Il nostro Inno prosegue col riferimento liturgico al rito della Messa che deve parlare solo di gioia. Ma anche il vestito della festa deve cantare alla gioia. 

O fratelli, il santo rito/ sol di gaudio oggi ragiona:/ oggi è giorno di convito; / oggi esulta ogni persona:/ Non è madre che sia schiva / Della spoglia più festiva / I suoi bamboli vestir.

Versi effettivamente impetuosi che esprimono la luce, la grandezza dell’evento e la nostra gioiosa partecipazione.

L’inno si chiude con una strofa che traduce ancora il gaudio della Chiesa, la gioia stessa del popolo redento dalla morte e da quel “surrexit” che evangelicamente riporta l’eccezionale evento della stessa rinascita alla vita dopo la morte: 

O beati! A lor più bello spunta il sol dei giorni santi/ ma che fia di chi rubello / Torse, ahi stolto! I passi erranti/ Nel sentier che a morte guida/ Nel Signor che si confida / Col Signor risorgerà. 

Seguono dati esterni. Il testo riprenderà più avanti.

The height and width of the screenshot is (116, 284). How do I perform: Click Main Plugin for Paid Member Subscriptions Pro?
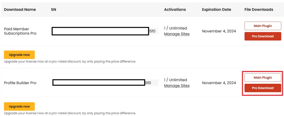tap(263, 26)
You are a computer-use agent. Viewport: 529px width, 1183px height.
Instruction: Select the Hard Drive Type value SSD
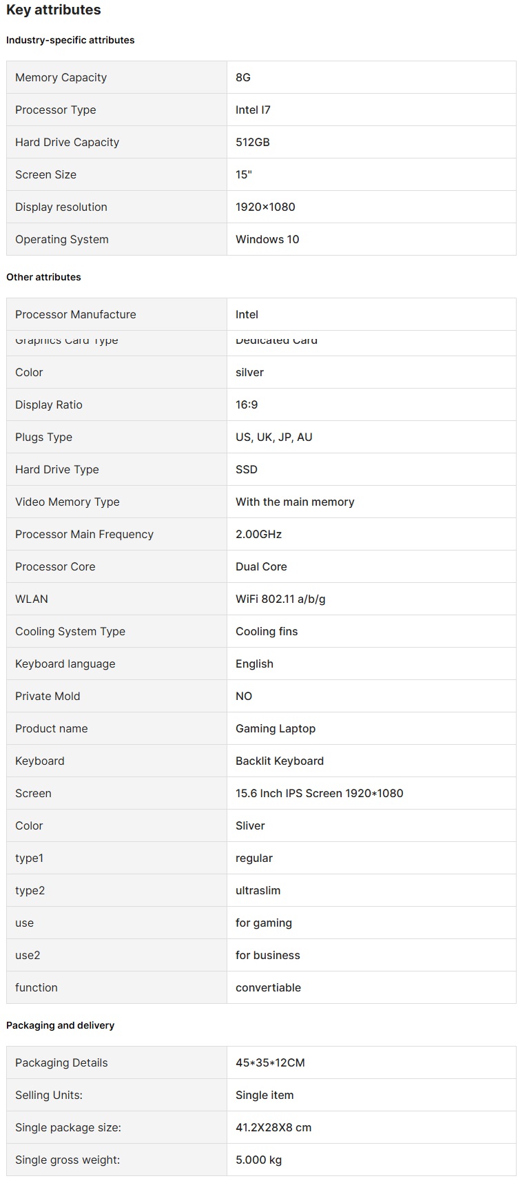[x=247, y=469]
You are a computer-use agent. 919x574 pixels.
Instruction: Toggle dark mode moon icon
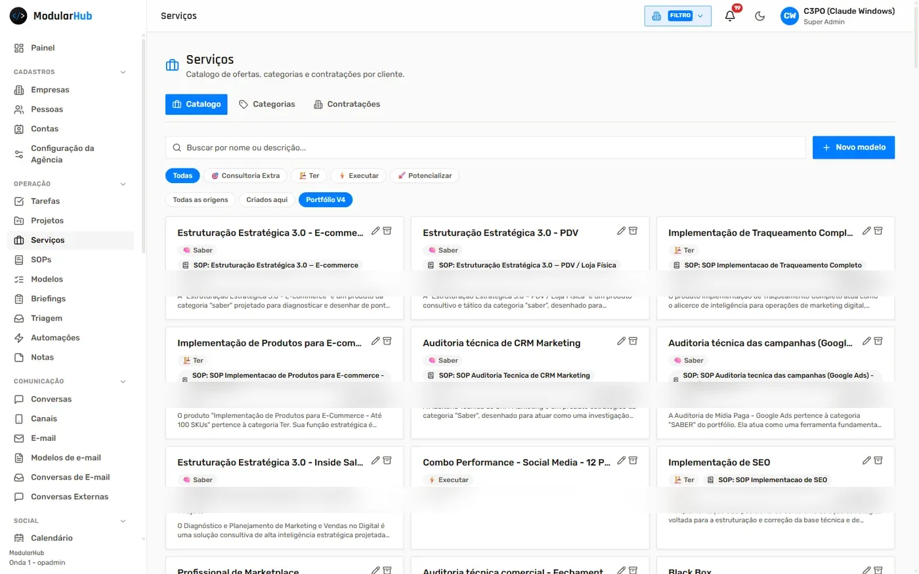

Manzoni riflette l’immortalità del messaggio della Risurrezione anche nell’intreccio dei tempi verbali: presente, passato e futuro. È una realtà, infatti, che sfuma nell’eterno. In quel È risorto non c’è solo il pensiero di un’umanità che risorge dalla selva del peccato alla luce di Dio ma c’è anche la speranza e la fede che trasforma gli uomini. Sempre peccatori ma sempre redenti, sol che essi confidino nel Signore.

Buona Pasqua a tutti.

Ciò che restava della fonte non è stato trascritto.